The answer must be every line below that holds the word "computer".

__Data provided__.

╭──

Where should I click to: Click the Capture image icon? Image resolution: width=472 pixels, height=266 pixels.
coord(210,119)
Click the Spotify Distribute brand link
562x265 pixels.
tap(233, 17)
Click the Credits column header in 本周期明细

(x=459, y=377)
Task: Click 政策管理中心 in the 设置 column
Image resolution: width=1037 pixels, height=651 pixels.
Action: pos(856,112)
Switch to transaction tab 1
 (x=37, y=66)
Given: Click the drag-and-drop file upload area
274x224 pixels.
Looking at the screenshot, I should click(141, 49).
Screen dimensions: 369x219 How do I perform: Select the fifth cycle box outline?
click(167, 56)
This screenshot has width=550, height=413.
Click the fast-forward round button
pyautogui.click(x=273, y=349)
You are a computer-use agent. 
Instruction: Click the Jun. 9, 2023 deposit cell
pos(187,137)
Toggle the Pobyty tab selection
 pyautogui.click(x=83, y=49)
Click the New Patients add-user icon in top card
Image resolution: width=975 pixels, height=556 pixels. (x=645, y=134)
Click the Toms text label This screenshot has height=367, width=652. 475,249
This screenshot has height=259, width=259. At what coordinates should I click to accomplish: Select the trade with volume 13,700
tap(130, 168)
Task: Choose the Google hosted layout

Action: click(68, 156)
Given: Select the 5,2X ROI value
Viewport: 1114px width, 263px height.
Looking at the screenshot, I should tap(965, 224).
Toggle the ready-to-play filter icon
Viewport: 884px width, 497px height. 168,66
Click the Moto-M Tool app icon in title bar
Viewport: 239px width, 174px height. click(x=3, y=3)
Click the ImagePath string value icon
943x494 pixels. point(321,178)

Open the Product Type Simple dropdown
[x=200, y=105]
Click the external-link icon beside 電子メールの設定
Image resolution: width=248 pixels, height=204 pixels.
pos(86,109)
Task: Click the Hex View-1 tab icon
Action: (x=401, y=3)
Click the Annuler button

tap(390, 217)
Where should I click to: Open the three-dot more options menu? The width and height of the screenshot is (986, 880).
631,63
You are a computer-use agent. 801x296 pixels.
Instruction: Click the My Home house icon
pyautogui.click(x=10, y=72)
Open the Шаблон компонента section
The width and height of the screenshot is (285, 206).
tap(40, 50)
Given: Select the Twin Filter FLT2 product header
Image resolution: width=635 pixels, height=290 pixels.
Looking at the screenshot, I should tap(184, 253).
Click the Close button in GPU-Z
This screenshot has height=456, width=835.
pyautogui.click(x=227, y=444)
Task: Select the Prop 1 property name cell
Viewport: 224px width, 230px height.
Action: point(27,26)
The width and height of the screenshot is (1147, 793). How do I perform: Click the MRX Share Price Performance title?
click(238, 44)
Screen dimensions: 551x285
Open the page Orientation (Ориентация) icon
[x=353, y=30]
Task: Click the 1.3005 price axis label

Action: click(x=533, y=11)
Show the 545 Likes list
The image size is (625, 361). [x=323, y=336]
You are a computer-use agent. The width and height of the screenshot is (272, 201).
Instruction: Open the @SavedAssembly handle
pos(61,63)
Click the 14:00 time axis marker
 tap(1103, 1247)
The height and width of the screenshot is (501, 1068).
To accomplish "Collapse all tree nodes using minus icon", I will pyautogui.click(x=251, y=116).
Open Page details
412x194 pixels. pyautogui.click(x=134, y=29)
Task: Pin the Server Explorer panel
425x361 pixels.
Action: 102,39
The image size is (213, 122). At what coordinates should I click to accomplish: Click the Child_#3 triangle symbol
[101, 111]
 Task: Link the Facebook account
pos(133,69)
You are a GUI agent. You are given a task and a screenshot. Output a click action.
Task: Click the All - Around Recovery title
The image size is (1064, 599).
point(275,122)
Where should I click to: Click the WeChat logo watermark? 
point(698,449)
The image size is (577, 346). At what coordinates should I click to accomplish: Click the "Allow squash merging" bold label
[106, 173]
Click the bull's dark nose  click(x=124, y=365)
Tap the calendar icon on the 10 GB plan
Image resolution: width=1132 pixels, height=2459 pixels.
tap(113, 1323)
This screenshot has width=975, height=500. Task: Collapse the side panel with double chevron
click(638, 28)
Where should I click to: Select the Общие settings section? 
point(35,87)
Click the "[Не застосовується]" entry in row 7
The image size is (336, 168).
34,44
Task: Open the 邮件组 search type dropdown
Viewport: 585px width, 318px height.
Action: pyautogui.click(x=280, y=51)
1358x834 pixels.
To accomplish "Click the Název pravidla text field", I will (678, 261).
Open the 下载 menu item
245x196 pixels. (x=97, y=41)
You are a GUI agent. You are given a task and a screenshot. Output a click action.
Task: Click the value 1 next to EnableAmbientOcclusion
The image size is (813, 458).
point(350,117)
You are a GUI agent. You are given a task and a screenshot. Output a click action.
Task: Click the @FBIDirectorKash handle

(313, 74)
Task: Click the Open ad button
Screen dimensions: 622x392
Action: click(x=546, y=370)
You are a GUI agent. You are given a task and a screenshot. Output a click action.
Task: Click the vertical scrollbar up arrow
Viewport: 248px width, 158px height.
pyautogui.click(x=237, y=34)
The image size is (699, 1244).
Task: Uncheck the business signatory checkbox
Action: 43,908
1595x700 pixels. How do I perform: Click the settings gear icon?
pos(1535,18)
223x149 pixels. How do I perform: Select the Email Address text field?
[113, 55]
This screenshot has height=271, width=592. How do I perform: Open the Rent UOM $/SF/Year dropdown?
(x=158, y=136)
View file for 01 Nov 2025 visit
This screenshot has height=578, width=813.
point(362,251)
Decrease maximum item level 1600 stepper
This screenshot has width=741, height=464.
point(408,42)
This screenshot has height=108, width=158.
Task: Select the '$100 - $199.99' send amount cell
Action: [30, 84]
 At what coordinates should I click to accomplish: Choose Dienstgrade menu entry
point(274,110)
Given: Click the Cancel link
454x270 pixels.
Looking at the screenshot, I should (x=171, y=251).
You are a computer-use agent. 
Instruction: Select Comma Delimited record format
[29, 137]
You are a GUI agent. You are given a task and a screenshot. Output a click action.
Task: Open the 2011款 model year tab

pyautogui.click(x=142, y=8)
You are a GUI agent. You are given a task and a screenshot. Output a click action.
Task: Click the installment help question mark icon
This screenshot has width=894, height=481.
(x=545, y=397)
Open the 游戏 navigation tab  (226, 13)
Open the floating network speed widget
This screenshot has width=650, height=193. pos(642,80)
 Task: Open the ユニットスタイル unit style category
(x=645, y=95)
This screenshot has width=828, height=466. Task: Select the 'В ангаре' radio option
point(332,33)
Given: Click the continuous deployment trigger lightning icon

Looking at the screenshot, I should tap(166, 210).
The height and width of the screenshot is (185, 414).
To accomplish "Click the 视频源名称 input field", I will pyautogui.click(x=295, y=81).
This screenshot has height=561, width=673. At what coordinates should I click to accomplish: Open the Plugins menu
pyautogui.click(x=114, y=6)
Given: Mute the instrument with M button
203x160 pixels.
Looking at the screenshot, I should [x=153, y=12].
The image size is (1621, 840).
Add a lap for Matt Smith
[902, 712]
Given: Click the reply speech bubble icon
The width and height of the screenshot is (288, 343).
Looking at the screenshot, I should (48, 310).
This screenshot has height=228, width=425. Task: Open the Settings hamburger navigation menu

╰──

__Expected answer__.
You are a computer-use agent. 
You are a computer-use agent. 801x296 pixels.
You are a computer-use agent. The width and height of the screenshot is (272, 201).
You are a computer-use agent. 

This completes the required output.